Guillermo Samperio
Fue cayendo la oscuridad sobre la cama; la lentitud del transcurrir no le daba abrigo a Esther. Mientras miraba la silueta plomiza de su florero con flores de plástico, recordó que su cofia, la azul marino, rodó por la cuneta, perdiéndose entre la hierba extremosa, en el lugar exacto donde un camión de pasajeros se había volcado pocos meses atrás y le tocó ver cuerpos que habían salido volando por las ventanillas, algunos suspendidos de los árboles.
Mientras palpaba la colcha y la oscuridad era arcilla densa sobre su cuerpo, los sucesos de hacía quizás una hora, a una cuadra de su casa (las palabras brutales del hombrón, el manoseo y la risa de los amigos, el grupo que acostumbra beber cerveza en ese sitio), le parecieron un fugaz video de los que te encuentras, de pronto, en Internet.
El retumbar del Rinoceronte, como le apodaban al mayor de los hijos del don Sebastián, le encendió la angustia como una corriente que le cascabeleaba hasta lo más profundo de su ser. De pronto, el cansancio se desperdigó por su cuerpo, tiró los zapatos a un lado de la cama y se desvistió sin levantarse, quedándose en fondo. Y empezó a cerrar los ojos.
Un sonido de leves pisadas sobre piedritas, afuera de su casa, fue el enlace para intensificar ese hondo cascabeleo. Girando un poco, abrió el cajón del buró y tomó a tientas la lámpara sorda, la encendió y el haz de luz pegó en el espejo, reproduciendo la arquitectura modesta que la rodeaba, los cuartos que su padre le heredara. Siempre le había gustado ese lugar porque desde allí podía ver las tonalidades amarillas y rojizas de su pueblo, las frondas de los abedules y los montes más al fondo; al ver el humo que salía de algunas casas para fundirse con la nubes, recordaba las figuras que su padre le descubría en el cielo. Y también le gustaban los atardeceres mandarina de los sábados.

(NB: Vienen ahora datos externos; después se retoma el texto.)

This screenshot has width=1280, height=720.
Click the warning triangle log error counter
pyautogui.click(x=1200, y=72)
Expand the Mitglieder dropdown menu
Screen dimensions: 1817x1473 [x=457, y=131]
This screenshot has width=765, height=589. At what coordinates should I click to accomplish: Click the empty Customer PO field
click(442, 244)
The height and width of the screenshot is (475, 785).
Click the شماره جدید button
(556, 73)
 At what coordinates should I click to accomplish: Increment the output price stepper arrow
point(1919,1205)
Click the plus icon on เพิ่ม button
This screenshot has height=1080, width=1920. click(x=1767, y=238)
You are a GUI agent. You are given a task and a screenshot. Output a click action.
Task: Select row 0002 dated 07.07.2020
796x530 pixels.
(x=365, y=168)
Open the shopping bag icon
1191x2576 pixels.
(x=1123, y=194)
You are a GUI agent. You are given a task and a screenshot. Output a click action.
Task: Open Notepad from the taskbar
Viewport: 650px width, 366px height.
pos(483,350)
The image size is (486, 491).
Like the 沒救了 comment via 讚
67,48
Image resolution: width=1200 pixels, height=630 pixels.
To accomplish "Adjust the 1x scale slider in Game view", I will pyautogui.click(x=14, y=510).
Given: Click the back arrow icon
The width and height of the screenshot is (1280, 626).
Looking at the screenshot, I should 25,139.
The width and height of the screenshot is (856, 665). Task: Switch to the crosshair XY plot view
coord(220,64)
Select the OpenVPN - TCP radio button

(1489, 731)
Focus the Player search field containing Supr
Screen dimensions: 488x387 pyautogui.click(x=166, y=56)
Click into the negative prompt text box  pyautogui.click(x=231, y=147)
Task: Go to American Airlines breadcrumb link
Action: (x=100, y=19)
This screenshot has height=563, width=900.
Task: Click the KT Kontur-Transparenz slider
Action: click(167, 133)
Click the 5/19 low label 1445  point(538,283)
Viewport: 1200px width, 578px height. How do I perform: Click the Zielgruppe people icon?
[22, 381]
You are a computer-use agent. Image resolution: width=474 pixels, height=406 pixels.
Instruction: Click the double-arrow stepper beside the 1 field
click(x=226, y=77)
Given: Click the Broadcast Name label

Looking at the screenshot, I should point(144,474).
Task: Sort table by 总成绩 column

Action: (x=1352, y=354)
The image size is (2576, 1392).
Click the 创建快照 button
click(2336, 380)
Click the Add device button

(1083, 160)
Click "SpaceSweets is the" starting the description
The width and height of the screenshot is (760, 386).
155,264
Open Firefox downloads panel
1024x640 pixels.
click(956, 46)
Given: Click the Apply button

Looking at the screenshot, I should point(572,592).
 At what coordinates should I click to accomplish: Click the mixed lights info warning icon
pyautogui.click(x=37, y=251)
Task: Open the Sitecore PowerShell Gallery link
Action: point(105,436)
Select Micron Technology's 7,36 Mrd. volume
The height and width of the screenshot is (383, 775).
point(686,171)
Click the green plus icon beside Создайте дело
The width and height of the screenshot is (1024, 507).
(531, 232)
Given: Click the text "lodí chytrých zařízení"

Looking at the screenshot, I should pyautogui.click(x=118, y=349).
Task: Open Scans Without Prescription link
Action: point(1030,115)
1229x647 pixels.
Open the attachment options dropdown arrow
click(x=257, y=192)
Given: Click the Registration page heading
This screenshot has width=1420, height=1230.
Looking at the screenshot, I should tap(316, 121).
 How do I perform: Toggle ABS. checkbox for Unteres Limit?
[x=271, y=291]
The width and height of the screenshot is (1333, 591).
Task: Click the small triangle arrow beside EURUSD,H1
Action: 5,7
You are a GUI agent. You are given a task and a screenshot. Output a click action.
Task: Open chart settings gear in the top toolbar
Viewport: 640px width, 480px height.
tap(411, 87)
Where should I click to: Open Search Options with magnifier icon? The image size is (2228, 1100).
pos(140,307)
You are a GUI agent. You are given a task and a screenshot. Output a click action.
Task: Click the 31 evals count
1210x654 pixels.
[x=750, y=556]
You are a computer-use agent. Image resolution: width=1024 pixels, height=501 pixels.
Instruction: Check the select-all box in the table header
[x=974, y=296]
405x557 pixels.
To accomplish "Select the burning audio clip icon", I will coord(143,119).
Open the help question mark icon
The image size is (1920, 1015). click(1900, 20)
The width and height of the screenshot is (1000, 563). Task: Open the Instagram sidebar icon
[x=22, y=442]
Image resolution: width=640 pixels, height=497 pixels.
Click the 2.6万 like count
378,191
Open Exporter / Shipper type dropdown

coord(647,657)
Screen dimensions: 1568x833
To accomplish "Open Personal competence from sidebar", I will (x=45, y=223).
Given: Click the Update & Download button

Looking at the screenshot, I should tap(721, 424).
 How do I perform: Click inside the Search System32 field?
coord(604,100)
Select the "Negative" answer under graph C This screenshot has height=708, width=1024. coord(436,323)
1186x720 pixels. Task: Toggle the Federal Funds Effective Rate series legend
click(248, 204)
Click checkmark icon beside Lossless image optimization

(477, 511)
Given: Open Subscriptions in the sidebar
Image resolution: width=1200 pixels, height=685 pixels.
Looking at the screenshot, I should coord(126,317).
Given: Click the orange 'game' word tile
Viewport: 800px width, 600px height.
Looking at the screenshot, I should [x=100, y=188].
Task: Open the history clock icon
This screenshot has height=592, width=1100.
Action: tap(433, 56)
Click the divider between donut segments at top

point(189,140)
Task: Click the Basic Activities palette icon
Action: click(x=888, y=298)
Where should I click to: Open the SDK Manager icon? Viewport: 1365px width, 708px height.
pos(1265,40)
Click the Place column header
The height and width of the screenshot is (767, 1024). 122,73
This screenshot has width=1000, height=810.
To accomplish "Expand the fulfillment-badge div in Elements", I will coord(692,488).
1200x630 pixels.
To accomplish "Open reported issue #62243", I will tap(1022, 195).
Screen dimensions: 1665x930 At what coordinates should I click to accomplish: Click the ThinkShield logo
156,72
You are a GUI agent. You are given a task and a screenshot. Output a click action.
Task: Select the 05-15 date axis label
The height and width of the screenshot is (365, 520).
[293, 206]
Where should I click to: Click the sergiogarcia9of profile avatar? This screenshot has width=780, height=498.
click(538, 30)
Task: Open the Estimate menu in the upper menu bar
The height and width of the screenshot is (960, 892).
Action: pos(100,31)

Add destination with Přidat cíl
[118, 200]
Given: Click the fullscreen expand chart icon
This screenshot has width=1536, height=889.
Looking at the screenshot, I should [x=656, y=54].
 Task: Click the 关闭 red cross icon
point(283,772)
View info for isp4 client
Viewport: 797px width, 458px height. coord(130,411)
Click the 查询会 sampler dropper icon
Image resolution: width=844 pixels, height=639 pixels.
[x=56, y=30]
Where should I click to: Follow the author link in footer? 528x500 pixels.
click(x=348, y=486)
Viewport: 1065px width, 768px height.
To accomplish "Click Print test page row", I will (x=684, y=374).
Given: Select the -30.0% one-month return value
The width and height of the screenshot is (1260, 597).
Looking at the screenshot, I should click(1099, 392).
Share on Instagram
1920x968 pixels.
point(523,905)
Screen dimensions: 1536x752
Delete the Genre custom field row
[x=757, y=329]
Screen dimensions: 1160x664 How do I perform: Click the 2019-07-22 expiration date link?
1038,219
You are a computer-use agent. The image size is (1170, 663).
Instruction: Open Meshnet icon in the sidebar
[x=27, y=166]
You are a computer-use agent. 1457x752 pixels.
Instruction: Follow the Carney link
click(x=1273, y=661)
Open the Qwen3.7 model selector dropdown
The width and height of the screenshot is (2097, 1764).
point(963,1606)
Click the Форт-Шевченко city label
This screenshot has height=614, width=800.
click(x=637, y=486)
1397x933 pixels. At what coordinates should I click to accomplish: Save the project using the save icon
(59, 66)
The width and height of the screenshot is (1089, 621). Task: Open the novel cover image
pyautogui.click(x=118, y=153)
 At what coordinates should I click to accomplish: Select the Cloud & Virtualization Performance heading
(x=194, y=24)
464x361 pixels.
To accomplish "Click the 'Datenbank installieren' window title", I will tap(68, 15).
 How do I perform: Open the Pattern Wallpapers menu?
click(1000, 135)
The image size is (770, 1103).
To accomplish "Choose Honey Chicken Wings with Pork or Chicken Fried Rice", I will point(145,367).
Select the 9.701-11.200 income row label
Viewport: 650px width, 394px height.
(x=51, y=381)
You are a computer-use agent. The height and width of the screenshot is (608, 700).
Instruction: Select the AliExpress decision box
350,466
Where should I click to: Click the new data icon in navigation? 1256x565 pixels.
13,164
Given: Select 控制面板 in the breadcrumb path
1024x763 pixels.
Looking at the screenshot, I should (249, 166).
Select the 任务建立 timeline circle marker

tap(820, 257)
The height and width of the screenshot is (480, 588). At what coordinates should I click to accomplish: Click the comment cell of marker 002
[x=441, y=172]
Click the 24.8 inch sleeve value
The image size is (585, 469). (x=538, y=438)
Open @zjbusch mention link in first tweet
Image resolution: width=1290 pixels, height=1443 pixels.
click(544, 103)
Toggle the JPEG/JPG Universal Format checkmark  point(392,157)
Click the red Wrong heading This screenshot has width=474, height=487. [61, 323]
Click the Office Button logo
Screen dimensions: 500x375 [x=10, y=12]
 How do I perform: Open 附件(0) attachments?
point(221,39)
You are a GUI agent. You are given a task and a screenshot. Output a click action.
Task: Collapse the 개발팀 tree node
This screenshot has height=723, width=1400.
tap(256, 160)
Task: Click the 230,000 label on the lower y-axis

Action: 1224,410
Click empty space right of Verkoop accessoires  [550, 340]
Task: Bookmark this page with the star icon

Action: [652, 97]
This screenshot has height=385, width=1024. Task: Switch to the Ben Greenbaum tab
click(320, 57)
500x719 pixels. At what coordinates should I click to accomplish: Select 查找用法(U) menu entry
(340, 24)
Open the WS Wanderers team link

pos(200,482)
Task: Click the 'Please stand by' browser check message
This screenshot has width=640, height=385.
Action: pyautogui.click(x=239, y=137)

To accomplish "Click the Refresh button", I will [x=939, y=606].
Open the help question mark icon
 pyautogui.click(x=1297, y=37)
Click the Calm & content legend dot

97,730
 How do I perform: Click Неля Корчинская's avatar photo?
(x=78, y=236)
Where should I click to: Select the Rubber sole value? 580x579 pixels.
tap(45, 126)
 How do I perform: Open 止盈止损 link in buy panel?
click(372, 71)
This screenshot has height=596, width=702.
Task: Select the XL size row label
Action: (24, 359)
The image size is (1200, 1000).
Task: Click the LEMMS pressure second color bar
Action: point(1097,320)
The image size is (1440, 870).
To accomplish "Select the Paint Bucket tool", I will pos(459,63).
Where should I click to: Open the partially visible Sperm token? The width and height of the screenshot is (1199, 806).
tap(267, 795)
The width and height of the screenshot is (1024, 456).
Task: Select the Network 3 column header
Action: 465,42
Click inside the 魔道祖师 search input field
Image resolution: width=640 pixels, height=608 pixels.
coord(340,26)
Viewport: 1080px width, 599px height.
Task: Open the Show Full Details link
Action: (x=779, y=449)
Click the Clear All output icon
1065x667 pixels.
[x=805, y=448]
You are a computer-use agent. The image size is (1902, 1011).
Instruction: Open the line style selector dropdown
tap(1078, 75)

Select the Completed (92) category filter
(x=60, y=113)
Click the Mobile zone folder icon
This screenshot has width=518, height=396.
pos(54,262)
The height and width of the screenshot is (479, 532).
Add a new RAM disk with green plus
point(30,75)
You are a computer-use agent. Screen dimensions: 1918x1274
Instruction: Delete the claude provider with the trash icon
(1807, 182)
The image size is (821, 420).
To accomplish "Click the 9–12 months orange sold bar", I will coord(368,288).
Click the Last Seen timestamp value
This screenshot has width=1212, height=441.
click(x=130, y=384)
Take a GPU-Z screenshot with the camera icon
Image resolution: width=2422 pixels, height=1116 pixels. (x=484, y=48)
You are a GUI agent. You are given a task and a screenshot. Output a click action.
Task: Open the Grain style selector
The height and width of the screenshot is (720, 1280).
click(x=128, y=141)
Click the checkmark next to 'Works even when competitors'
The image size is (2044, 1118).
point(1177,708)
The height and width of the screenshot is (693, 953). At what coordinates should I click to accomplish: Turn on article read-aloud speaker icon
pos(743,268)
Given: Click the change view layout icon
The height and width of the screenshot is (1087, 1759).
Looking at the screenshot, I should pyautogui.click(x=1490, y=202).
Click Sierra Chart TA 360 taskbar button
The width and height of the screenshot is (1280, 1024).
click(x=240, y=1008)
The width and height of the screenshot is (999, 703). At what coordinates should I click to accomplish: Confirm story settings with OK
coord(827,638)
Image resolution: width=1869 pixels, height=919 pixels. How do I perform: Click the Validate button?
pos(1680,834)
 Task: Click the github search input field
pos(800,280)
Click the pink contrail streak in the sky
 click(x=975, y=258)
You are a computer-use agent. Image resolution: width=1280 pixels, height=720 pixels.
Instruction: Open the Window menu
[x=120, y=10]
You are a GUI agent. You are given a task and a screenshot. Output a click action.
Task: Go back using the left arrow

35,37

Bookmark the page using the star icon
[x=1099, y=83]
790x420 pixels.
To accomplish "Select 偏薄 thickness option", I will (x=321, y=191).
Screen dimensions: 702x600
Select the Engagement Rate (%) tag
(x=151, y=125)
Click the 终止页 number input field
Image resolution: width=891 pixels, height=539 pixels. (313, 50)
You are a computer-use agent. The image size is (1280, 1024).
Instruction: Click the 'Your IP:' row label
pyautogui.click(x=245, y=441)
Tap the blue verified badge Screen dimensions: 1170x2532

Movió la lámpara hacia la cajonera, donde guardaba todo y era el mueble más pesado. Pensó que si lograba impulsarlo hasta la puerta de entrada, tal vez el cascabeleo intenso de angustia se apagara de pronto y pudiera dormir de un tirón, pues ya había llegado tarde dos días a su trabajo en esta quincena; si se le juntaban tres, le descontarían el pago de un día.
Lo siguió empujando poco a poco, llegó hasta la línea vertical de las bisagras de la puerta; lo empezó a girar para que estuviera tapando toda la entrada, incluida la sección de la cerradura y el seguro. Estaba a unos diez centímetros de apoyarlo en definitiva cuando el lomo del Rinoceronte pegó en el centro de la puerta. Ella siguió empujando, sudorosa, desesperada, con los pies descalzos resbalándosele sentía como si se le hubiera atorado un tejocote en la garganta; entonces, vino el segundo impulso de lomo del Rinoceronte que cuarteó la puerta por el centro y luego el tercero que partió en dos la puerta.
El hombrón se subió sobre la cómoda; Yolanda lo golpeó con la lámpara varias veces en las espinillas. Pero no puedo evitar que el Rinoceronte diera un brinco junto a ella, tomándola por detrás y tirándola al suelo, arrimándole sin compasión el cuerno entre las nalgas. “Así va a ser cada noche, cabrona; este culito va a ser para mí”. Yolanda guardó silencio porque sabía que nadie vendría a auxiliarla, alargó el brazo hasta el segundo cajón de abajo de la cómoda y rebuscó entre las cosas; le pidió al Rinoceronte que le diera por delante. “Así me gusta”, dijo él, “que te me pongas mansita; ándale voltéate”. Cuando él se hincó para meterle su cornamenta por delante, Yolanda tomó impulso con el brazo izquierdo, empuñando un martillo que había sacado del cajón de abajo donde su padre guardaba la herramienta y le dio el primer martillazo en medio de los ojos, hundiéndole el cráneo. Los otros 27 martillazos, según informó la prensa y el Ministerio Público, se los dio por dárselos, “para que no pudiera ni resucitar”, declaró Yolanda a los reporteros.